COMPITI DA SVOLGERE =>
a. Riporta fedelmente il passo del brano sulla decisione impugnata compreso tra "130    Pertanto, la decisione" e "di ospedali pubblici.", estremi inclusi.
b. Rispondi alle seguenti domande sul brano sulla decisione impugnata.
(i) Secondo il punto 130, da quale vizio non può essere inficiata la decisione impugnata sotto tale profilo?
(ii) Quale numero e quale anno ha la sentenza della Sezione Fallimentare del Tribunale civile di Roma citata nel brano?
(iii) Nella sua denuncia, la ricorrente contestava la qualificazione delle attività di quali strutture?
c. Prosegui il brano sulla decisione impugnata a partire dalla sua ultima frase.

SEGMENTO DEL DOCUMENTO =>
130    Pertanto, la decisione impugnata non può neppure essere inficiata da un vizio di motivazione sotto tale profilo.

131    Per quanto riguarda, in terzo luogo, l’affermazione secondo cui la Commissione non avrebbe fatto riferimento, nella decisione impugnata, al contenzioso pendente dinanzi ai giudici italiani, non si può addebitare alla Commissione di non aver respinto, nella decisione impugnata, l’argomento tratto dalla sentenza n. 1 del 2013 della Sezione Fallimentare del Tribunale civile di Roma, nella parte in cui si è statuito, secondo la ricorrente, che le attività di alcune strutture sanitarie appartenenti ad un ente religioso erano esercitate da vere e proprie aziende, in quanto, nella sua denuncia, la ricorrente non contestava la qualificazione delle attività sanitarie di istituti religiosi, ma delle attività di ospedali pubblici.

ESTRATTI DI DATI =>
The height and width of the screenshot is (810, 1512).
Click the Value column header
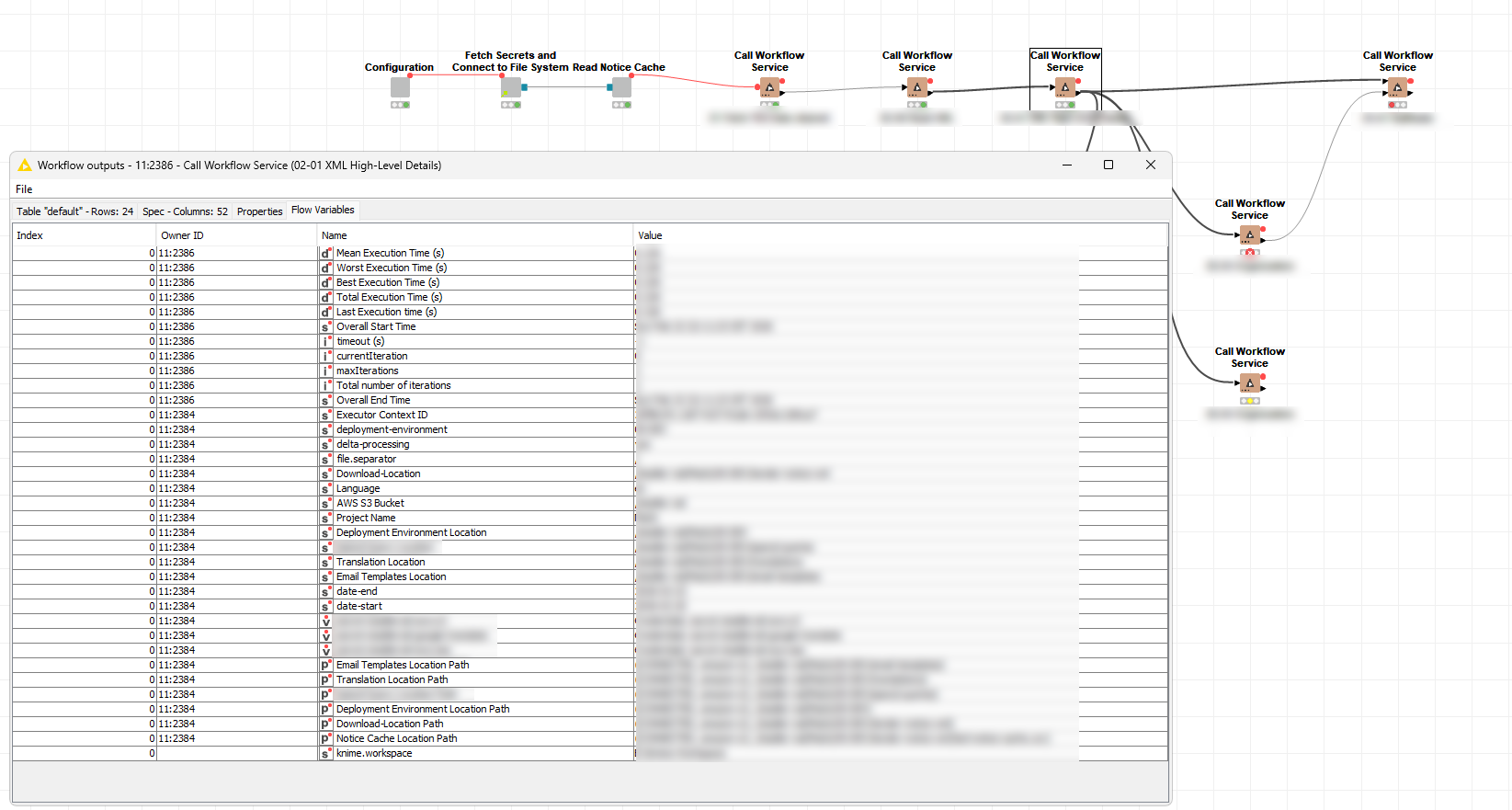coord(650,235)
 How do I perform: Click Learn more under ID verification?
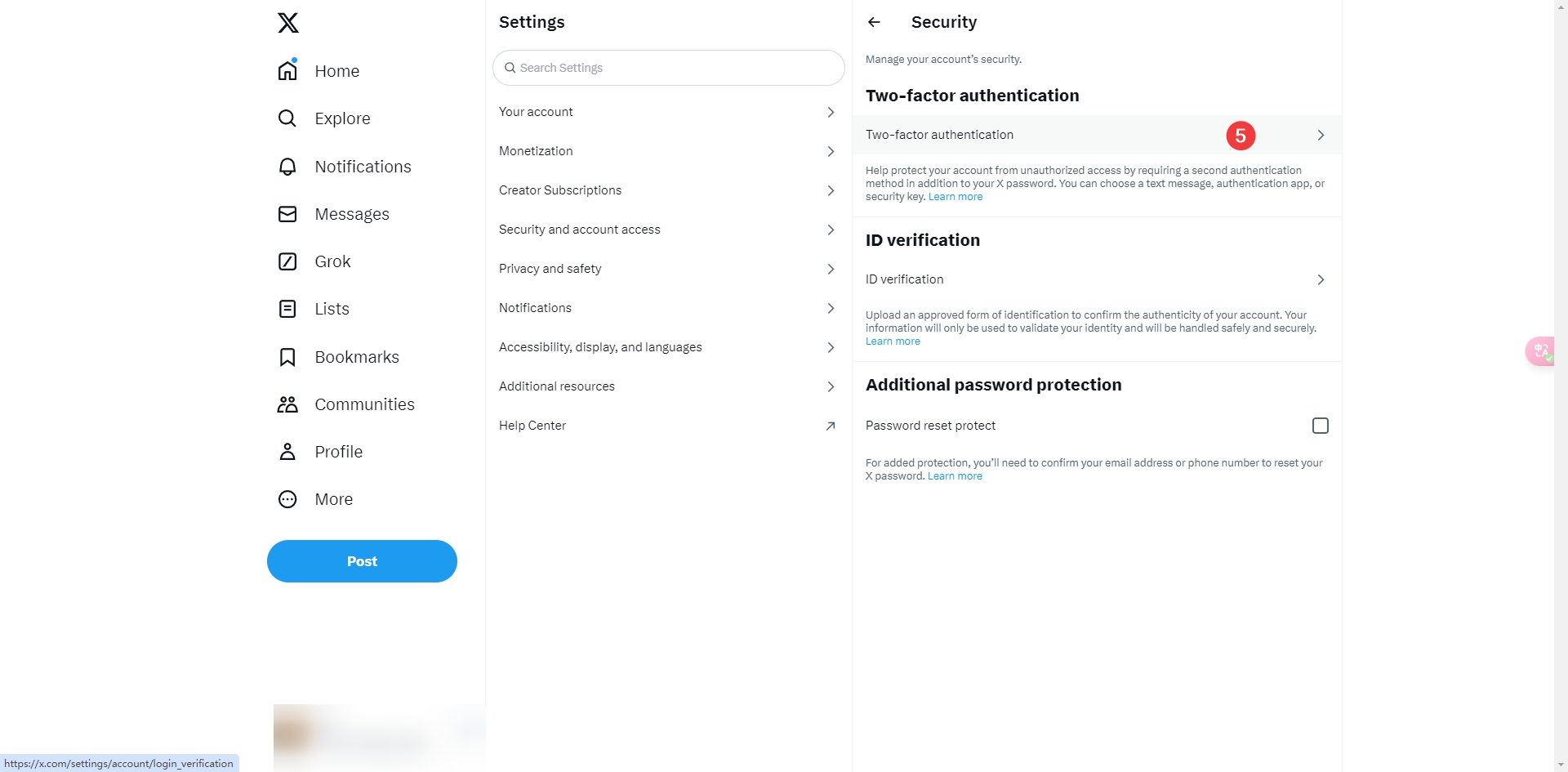point(893,341)
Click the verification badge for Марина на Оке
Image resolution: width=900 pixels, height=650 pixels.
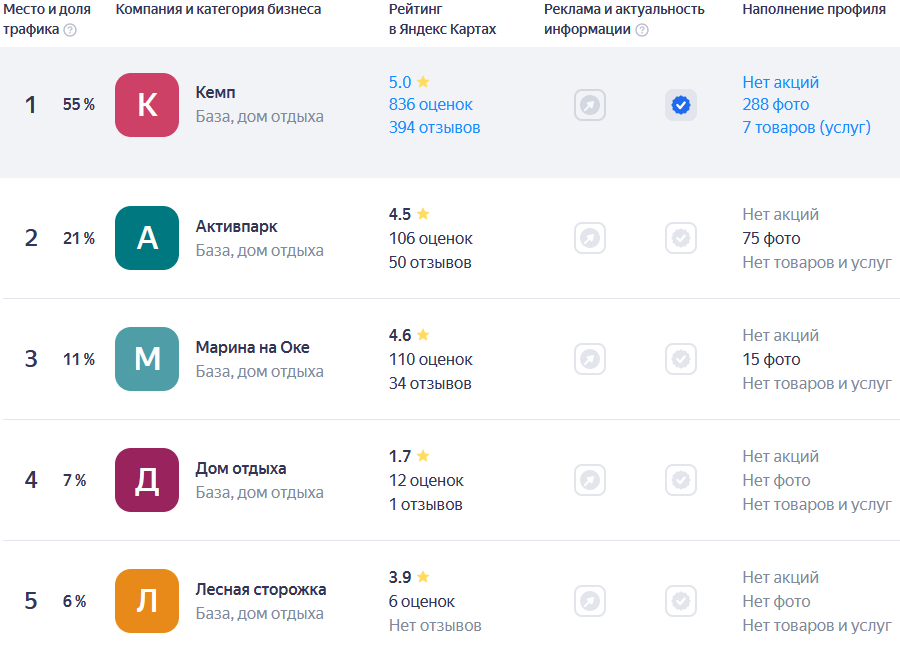681,359
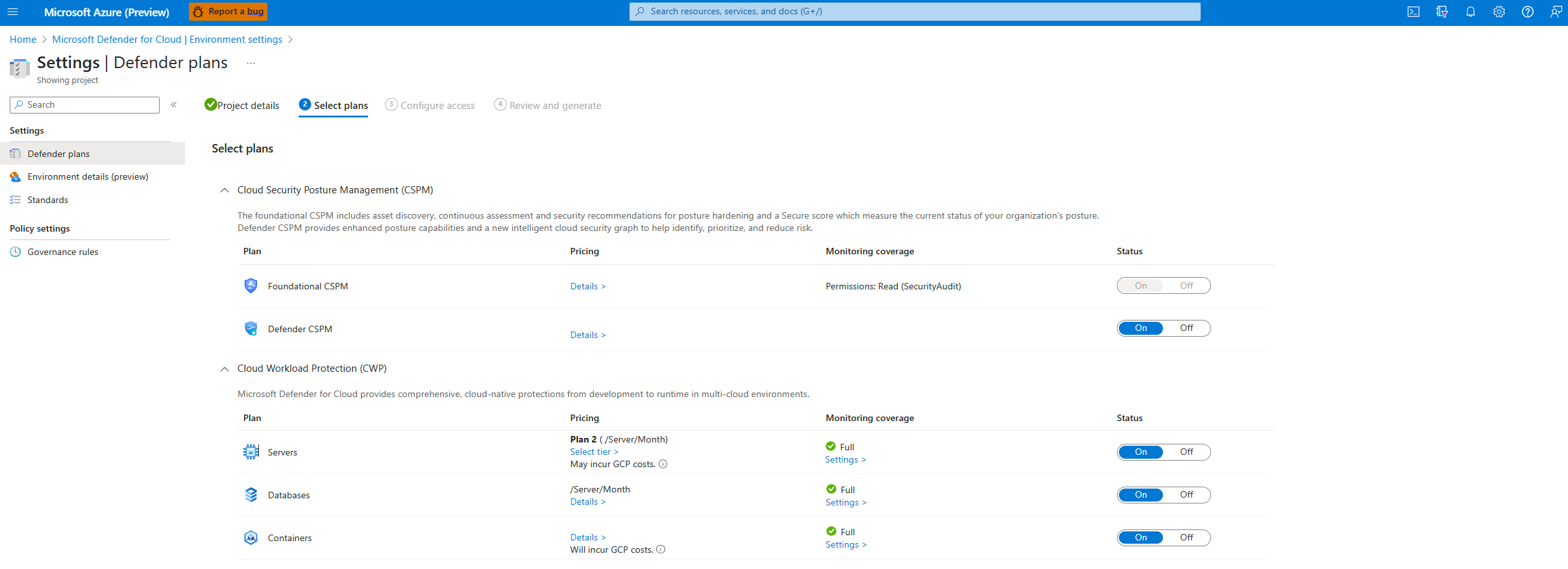
Task: Click the top resource search field
Action: coord(914,12)
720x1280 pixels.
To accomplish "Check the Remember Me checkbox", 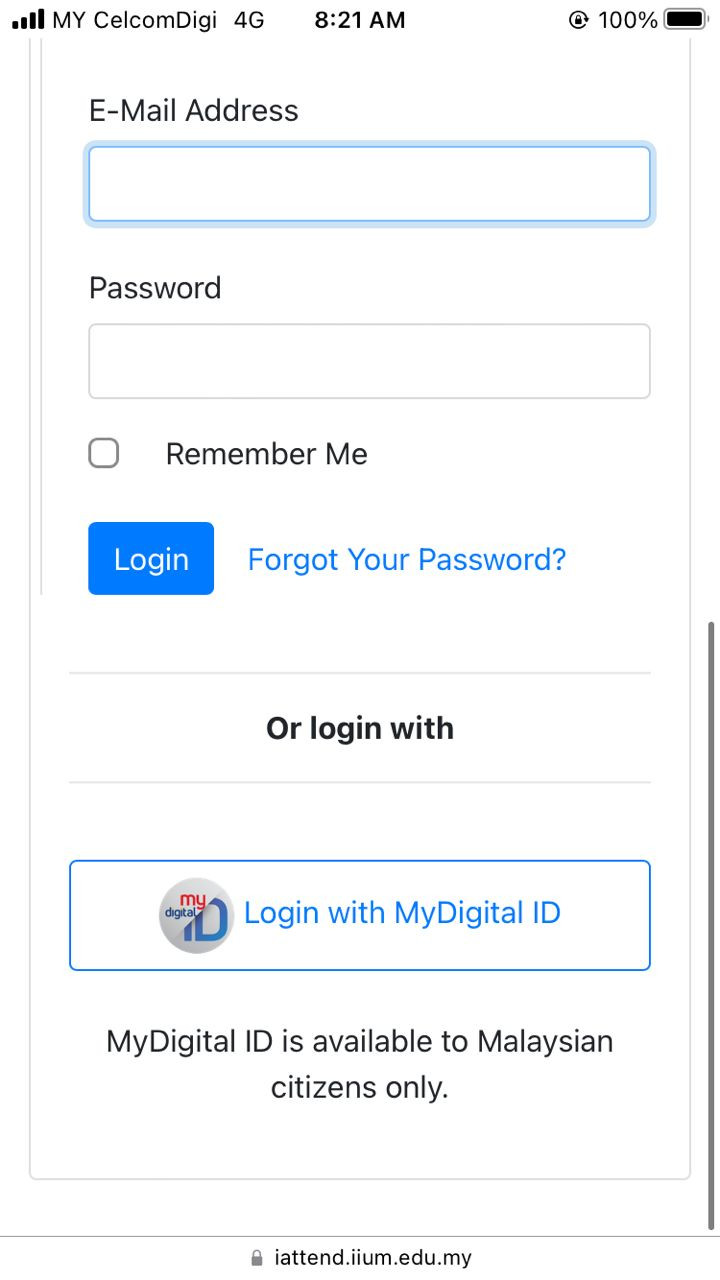I will (x=104, y=454).
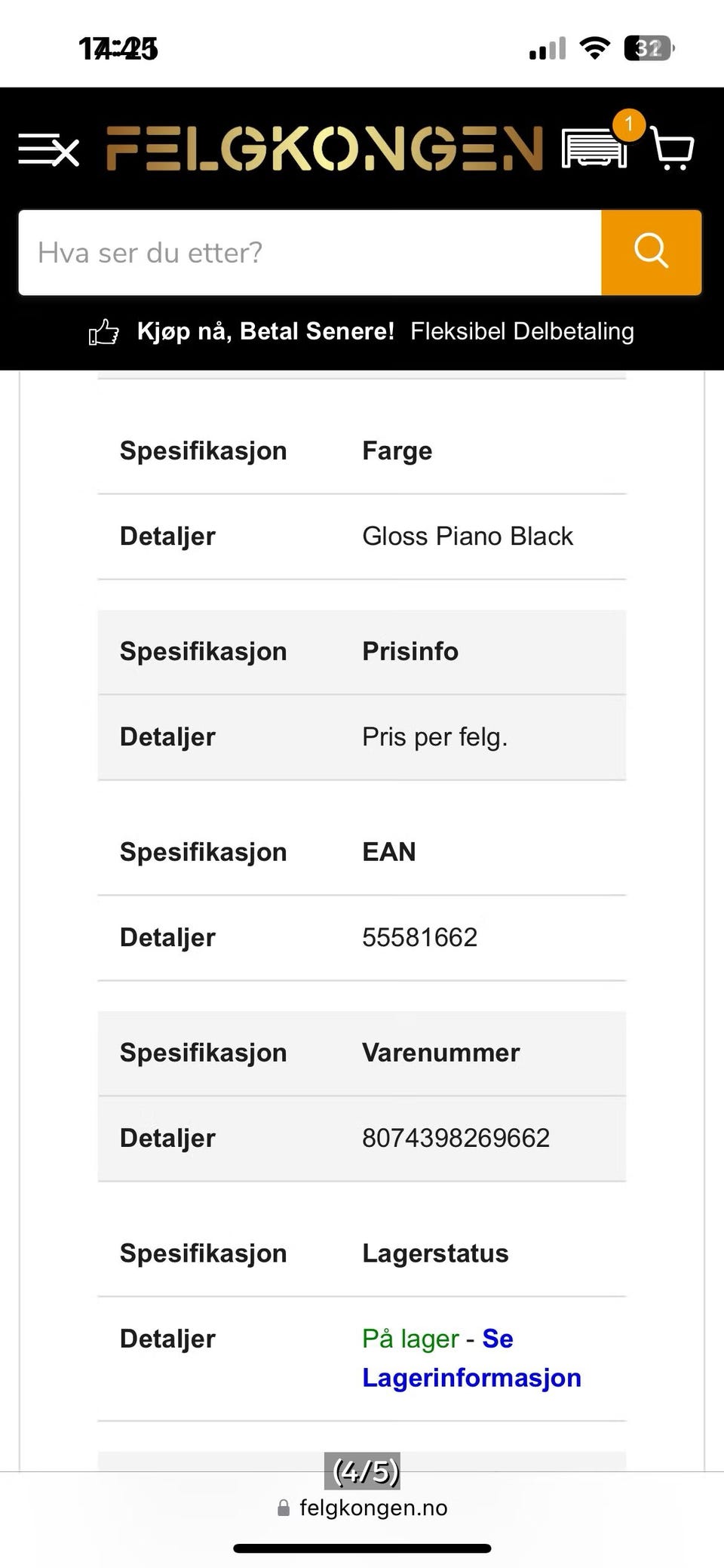Tap the thumbs-up icon in promo banner

pos(104,332)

RISULTATI DELL'ESERCIZIO =>
a.
130    Pertanto, la decisione impugnata non può neppure essere inficiata da un vizio di motivazione sotto tale profilo.

131    Per quanto riguarda, in terzo luogo, l’affermazione secondo cui la Commissione non avrebbe fatto riferimento, nella decisione impugnata, al contenzioso pendente dinanzi ai giudici italiani, non si può addebitare alla Commissione di non aver respinto, nella decisione impugnata, l’argomento tratto dalla sentenza n. 1 del 2013 della Sezione Fallimentare del Tribunale civile di Roma, nella parte in cui si è statuito, secondo la ricorrente, che le attività di alcune strutture sanitarie appartenenti ad un ente religioso erano esercitate da vere e proprie aziende, in quanto, nella sua denuncia, la ricorrente non contestava la qualificazione delle attività sanitarie di istituti religiosi, ma delle attività di ospedali pubblici.

b.
(i) Da un vizio di motivazione.
(ii) È la sentenza n. 1 del 2013.
(iii) Delle attività di ospedali pubblici.

c.
132    Non si può neppure addebitare alla Commissione di non aver fatto riferimento, nella decisione impugnata, alla documentazione riguardante il contenzioso dinanzi al Tribunale amministrativo regionale del Lazio in merito al decreto del commissario ad acta della Regione Lazio relativo alla remunerazione delle strutture sanitarie private e pubbliche per il 2015.

133    Infatti, la Commissione non può essere tenuta ad esporre elementi diversi dai fatti e dalle considerazioni giuridiche che essa considera di importanza essenziale nell’economia della decisione.

134    Orbene, la ricorrente non dimostra affatto, nelle sue memorie dinanzi al Tribunale, la pertinenza di tale documentazione, ma si limita a sostenere che conferma al contempo il merito delle sue censure e l’infondatezza degli argomenti del governo italiano.

135    Pertanto, la decisione impugnata non è inficiata da un vizio di motivazione neppure sotto tale profilo.

136    Per quanto riguarda, in quarto luogo, la presa in considerazione dei principi stabiliti nella sentenza del 24 luglio 2003, Altmark Trans e Regierungspräsidium Magdeburg (C‑280/00, EU:C:2003:415), si deve constatare che, certamente, la Commissione non ha verificato la sussistenza delle condizioni che ne derivano nel caso di specie, né ha analizzato la causa alla luce dell’articolo 106 TFUE.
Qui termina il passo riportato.